Coulter, Cosby, and the View


One wonders if the View ladies would be so hard -- equally -- on other “acolytes” who hold top the same points, first Ann Coulter.


Now, I wonder if the same disdain would be held for the following person, would Whoopie give a grilling like this to Bill Cosby? Atlantic Monthly article, “This Is How We Lost to the White Man:”

...“Understand me,” Cosby said, his face contorted and clenched like a fist. “Men? Men? Men! Where are you, men?”


Audience: “Right here!”


Cosby had come to Detroit aiming to grab the city’s black men by their collars and shake them out of the torpor that has left so many of them—like so many of their peers across the country—undereducated, over-incarcerated, and underrepresented in the ranks of active fathers. No women were in the audience. No reporters were allowed, for fear that their presence might frighten off fathers behind on their child-support payments. But I was there, trading on race, gender, and a promise not to interview any of the allegedly skittish participants.


“Men, if you want to win, we can win,” Cosby said. “We are not a pitiful race of people. We are a bright race, who can move with the best. But we are in a new time, where people are behaving in abnormal ways and calling it normal … When they used to come into our neighborhoods, we put the kids in the basement, grabbed a rifle, and said, ‘By any means necessary.’


“I don’t want to talk about hatred of these people,” he continued. “I’m talking about a time when we protected our women and protected our children. Now I got people in wheelchairs, paralyzed. A little girl in Camden, jumping rope, shot through the mouth. Grandmother saw it out the window. And people are waiting around for Jesus to come, when Jesus is already within you.”


Cosby was wearing his standard uniform—dark sunglasses, loafers, a sweat suit emblazoned with the seal of an institution of higher learning. That night it was the University of Massachusetts, where he’d gotten his doctorate in education 30 years ago. He was preaching from the book of black self-reliance, a gospel that he has spent the past four years carrying across the country in a series of events that he bills as “call-outs.” “My problem,” Cosby told the audience, “is I’m tired of losing to white people. When I say I don’t care about white people, I mean let them say what they want to say. What can they say to me that’s worse than what their grandfather said?”


From Birmingham to Cleveland and Baltimore, at churches and colleges, Cosby has been telling thousands of black Americans that racism in America is omnipresent but that it can’t be an excuse to stop striving.
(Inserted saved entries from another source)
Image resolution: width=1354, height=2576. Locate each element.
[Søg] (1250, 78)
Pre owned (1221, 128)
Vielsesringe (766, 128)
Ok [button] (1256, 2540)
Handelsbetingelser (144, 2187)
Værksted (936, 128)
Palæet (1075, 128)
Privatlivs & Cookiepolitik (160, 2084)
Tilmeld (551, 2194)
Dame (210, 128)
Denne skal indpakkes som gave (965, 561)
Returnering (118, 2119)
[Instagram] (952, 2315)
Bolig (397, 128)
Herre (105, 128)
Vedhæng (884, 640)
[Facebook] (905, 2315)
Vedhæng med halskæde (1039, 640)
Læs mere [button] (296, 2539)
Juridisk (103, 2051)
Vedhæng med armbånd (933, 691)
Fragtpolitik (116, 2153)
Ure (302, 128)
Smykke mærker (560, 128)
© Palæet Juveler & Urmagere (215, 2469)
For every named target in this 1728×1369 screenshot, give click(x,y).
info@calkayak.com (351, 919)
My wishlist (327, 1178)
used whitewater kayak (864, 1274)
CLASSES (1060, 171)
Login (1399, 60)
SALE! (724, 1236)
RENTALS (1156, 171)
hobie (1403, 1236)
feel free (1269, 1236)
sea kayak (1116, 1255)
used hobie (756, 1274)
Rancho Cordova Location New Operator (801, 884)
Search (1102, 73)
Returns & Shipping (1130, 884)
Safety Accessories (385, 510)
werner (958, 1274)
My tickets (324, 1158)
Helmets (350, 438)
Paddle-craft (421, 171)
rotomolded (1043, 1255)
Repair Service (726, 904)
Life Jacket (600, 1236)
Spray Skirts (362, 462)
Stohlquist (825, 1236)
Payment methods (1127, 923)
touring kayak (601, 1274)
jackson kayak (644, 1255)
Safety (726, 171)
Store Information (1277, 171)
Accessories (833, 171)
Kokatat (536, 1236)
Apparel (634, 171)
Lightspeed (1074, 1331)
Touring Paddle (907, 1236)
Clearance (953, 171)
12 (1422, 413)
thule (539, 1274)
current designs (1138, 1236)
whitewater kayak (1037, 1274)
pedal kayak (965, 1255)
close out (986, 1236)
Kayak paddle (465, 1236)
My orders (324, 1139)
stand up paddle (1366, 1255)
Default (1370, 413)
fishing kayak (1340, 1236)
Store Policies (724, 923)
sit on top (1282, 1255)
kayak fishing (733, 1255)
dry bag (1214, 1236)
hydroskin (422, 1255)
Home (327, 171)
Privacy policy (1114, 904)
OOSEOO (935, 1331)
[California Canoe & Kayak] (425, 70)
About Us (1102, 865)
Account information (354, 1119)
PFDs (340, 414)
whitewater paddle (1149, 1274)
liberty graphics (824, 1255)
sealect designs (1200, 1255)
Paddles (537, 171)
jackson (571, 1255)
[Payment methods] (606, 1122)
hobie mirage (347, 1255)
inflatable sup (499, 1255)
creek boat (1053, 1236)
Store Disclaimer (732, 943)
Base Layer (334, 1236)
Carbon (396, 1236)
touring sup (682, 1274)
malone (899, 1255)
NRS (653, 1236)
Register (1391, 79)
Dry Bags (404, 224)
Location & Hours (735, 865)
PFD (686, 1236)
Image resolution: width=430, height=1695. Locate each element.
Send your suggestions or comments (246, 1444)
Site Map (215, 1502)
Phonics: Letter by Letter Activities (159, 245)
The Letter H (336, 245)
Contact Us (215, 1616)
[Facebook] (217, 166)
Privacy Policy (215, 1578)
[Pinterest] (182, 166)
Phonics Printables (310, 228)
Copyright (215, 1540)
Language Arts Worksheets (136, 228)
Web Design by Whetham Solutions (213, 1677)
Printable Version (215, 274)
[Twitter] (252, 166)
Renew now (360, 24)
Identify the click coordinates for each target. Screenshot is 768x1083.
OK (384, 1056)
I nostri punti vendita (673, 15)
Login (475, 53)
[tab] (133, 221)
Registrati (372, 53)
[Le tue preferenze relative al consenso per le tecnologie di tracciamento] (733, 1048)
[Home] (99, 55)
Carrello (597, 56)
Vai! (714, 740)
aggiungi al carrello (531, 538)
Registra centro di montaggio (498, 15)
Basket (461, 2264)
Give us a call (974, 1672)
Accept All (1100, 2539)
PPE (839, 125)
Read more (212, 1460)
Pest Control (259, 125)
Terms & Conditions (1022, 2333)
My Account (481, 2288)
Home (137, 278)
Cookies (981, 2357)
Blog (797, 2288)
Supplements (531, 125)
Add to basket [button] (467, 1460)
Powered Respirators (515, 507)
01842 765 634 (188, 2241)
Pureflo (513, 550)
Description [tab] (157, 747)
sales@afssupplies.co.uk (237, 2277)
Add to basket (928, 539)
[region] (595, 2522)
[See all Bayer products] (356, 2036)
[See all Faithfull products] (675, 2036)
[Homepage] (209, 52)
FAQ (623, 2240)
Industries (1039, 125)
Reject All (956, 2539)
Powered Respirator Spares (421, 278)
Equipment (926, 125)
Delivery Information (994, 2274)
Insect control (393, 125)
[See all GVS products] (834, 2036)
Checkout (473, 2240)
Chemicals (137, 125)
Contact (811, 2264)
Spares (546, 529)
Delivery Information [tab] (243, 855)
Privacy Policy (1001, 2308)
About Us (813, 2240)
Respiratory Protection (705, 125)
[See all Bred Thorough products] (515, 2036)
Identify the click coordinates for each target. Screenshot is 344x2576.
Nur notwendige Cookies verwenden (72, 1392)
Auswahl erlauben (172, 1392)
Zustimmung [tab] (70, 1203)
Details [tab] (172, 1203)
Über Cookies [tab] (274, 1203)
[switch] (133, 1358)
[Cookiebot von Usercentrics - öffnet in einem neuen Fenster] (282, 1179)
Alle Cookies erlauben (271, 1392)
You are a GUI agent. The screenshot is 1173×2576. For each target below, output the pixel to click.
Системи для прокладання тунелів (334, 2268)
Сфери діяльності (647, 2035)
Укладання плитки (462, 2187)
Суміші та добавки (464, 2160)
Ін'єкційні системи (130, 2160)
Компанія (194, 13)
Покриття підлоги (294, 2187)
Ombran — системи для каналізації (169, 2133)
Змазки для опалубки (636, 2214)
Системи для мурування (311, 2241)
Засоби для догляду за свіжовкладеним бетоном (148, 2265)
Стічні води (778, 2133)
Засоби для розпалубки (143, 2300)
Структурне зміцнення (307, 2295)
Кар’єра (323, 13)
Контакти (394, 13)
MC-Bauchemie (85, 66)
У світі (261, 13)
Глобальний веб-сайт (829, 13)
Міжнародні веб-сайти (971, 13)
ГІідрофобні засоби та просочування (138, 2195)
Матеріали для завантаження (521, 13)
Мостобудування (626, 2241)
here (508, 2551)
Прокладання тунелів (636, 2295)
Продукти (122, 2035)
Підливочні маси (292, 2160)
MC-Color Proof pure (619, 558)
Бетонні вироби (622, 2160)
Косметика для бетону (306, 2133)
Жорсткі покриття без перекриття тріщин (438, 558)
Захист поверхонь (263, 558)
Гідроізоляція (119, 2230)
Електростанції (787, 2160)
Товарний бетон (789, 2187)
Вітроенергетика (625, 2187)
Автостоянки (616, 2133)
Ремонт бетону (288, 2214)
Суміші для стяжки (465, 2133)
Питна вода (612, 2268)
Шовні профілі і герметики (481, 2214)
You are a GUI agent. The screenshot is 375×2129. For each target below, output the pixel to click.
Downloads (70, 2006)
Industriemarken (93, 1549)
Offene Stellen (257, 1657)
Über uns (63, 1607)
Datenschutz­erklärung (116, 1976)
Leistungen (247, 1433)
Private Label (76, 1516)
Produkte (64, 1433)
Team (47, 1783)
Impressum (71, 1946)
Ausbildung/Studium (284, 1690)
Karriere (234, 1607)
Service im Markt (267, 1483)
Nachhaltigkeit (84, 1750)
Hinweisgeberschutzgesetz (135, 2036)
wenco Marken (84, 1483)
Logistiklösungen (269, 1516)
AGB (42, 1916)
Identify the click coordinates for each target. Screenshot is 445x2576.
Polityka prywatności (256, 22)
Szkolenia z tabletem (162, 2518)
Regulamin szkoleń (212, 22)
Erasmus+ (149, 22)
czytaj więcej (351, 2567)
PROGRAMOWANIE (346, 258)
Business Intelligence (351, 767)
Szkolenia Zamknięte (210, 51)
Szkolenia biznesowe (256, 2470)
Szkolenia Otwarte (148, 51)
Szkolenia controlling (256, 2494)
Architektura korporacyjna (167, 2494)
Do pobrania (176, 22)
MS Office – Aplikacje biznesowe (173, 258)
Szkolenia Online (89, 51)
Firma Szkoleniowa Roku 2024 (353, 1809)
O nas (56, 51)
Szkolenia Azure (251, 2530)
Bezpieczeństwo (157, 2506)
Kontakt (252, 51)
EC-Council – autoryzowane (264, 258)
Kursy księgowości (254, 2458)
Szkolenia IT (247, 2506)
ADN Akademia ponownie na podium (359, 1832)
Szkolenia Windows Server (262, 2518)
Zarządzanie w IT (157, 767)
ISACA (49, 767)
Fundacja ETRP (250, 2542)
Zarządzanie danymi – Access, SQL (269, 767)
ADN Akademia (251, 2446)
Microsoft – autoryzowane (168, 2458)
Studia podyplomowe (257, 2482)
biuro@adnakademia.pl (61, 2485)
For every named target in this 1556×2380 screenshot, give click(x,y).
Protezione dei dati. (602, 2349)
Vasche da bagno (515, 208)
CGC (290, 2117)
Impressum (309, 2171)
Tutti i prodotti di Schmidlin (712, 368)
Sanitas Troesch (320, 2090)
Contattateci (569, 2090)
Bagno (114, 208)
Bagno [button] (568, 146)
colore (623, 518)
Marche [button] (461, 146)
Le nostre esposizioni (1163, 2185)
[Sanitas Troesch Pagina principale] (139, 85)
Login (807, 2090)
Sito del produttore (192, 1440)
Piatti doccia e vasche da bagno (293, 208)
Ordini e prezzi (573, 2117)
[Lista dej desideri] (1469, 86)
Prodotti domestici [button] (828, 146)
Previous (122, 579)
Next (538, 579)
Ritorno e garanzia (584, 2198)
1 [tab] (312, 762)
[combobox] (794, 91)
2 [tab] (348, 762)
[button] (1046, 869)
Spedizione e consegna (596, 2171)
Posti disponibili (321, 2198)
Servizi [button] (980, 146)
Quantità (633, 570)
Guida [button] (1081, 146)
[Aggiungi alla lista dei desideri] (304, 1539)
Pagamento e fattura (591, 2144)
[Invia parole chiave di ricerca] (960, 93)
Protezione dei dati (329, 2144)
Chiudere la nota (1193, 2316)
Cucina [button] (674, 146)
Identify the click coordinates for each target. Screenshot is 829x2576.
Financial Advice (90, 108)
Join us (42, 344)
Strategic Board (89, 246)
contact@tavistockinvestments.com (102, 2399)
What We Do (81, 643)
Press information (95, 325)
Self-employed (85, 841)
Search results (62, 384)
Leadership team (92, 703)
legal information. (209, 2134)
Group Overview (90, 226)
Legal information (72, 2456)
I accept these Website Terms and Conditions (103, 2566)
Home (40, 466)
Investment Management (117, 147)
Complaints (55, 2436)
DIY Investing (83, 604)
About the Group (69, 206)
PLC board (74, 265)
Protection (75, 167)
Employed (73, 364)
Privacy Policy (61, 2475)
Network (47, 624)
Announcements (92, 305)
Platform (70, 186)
As Cosby sees it, the antidote to racism is not rallies, protests, or pleas, but strong families and communities. Instead of focusing on some abstract notion of equality, he argues, blacks need to cleanse their culture, embrace personal responsibility, and reclaim the traditions that fortified them in the past. Driving Cosby’s tough talk about values and responsibility is a vision starkly different from Martin Luther King’s gauzy, all-inclusive dream: it’s an America of competing powers, and a black America that is no longer content to be the weakest of the lot. ...


Although Cosby blames racism primarily (remember, he thinks AIDS was an invention by the white man to kill off Black Africans), he says the main catalyst behind the black family failing is the destruction of the black family (an evil plot of the embedded racism of course). An interview on Meet the Press is telling, look at the stats at the beginning of the show from Cosby’s book:


It sounds like the same message, but if a black man says it, its alright? Okay, Here ya go:


Black & Right blog:

After decades of banishment to housing projects, inferior public schools, lured dependence on social programs, targeted abortions, and glamorized the gangsta' lifestyle, thanks to Barack Obama the left has now discovered the fact that there IS a black America not doing so well.

  • In 1950, at the height of the Jim Crow era and despite the shattering legacy of slavery, the great majority of black children — an estimated 85 percent — were born to their two married parents. Just 15 years later, there seemed to be no obvious reason that that would change. With the passage of the Civil Rights Act and the Voting Rights Act, legal barriers to equality were falling. The black middle class had grown substantially, and the first five years of the 1960s had produced 7 million new jobs. Yet 24 percent of black mothers were then bypassing marriage.


As this is in the Washington Post, this is supposed to be a news flash?